[Items from a data source]

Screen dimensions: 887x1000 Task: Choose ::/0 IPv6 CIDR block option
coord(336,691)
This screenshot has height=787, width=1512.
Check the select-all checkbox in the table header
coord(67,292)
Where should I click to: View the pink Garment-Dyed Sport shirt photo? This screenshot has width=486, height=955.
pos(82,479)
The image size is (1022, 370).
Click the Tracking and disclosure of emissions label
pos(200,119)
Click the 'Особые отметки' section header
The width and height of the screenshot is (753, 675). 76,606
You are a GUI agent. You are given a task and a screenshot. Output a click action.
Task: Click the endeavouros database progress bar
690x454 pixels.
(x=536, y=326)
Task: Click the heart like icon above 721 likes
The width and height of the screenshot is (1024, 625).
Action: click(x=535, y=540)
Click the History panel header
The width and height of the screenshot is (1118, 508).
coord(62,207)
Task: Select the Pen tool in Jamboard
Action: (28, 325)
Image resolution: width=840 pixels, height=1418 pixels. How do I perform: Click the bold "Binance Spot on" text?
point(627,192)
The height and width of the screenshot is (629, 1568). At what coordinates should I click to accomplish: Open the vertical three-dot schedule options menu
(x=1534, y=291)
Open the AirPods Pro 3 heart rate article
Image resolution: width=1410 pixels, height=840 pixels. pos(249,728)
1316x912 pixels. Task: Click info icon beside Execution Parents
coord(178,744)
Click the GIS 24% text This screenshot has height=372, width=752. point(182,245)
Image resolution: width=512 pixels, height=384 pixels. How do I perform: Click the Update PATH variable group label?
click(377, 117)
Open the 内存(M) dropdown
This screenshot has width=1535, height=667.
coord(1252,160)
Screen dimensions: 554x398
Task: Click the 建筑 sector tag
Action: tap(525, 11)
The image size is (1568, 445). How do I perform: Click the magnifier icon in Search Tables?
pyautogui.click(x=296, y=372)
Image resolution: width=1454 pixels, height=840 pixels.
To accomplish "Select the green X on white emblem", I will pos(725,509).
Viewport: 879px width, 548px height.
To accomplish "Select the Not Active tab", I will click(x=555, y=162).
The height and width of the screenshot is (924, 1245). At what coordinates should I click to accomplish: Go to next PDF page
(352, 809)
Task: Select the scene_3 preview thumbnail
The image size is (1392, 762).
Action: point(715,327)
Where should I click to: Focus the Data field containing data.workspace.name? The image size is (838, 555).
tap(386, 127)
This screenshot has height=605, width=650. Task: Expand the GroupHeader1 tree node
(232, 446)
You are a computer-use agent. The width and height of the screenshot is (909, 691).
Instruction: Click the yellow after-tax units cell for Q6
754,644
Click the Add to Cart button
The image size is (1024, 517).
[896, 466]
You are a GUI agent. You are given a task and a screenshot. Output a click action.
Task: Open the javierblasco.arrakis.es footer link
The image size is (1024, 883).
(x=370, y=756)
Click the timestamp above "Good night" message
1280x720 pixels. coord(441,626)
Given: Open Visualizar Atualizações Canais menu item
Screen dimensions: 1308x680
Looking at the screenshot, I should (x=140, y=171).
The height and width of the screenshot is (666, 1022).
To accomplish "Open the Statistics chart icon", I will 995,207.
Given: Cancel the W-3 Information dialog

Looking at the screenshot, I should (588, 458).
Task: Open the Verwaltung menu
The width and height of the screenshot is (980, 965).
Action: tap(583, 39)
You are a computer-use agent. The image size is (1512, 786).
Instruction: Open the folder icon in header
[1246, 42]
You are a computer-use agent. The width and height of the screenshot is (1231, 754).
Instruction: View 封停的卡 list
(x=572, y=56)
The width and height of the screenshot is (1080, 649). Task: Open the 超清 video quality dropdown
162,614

What you are asked to do: Take the lines from the top of the data through the one that contains "Viewport: 879px width, 548px height." and copy them exactly, leaving out every line after it.

Task output:
Screen dimensions: 887x1000 Task: Choose ::/0 IPv6 CIDR block option
coord(336,691)
This screenshot has height=787, width=1512.
Check the select-all checkbox in the table header
coord(67,292)
Where should I click to: View the pink Garment-Dyed Sport shirt photo? This screenshot has width=486, height=955.
pos(82,479)
The image size is (1022, 370).
Click the Tracking and disclosure of emissions label
pos(200,119)
Click the 'Особые отметки' section header
The width and height of the screenshot is (753, 675). 76,606
You are a GUI agent. You are given a task and a screenshot. Output a click action.
Task: Click the endeavouros database progress bar
690x454 pixels.
(x=536, y=326)
Task: Click the heart like icon above 721 likes
The width and height of the screenshot is (1024, 625).
Action: click(x=535, y=540)
Click the History panel header
The width and height of the screenshot is (1118, 508).
coord(62,207)
Task: Select the Pen tool in Jamboard
Action: (28, 325)
Image resolution: width=840 pixels, height=1418 pixels. How do I perform: Click the bold "Binance Spot on" text?
point(627,192)
The height and width of the screenshot is (629, 1568). At what coordinates should I click to accomplish: Open the vertical three-dot schedule options menu
(x=1534, y=291)
Open the AirPods Pro 3 heart rate article
Image resolution: width=1410 pixels, height=840 pixels. pos(249,728)
1316x912 pixels. Task: Click info icon beside Execution Parents
coord(178,744)
Click the GIS 24% text This screenshot has height=372, width=752. point(182,245)
Image resolution: width=512 pixels, height=384 pixels. How do I perform: Click the Update PATH variable group label?
click(377, 117)
Open the 内存(M) dropdown
This screenshot has width=1535, height=667.
coord(1252,160)
Screen dimensions: 554x398
Task: Click the 建筑 sector tag
Action: tap(525, 11)
The image size is (1568, 445). How do I perform: Click the magnifier icon in Search Tables?
pyautogui.click(x=296, y=372)
Image resolution: width=1454 pixels, height=840 pixels.
To accomplish "Select the green X on white emblem", I will pos(725,509).
Viewport: 879px width, 548px height.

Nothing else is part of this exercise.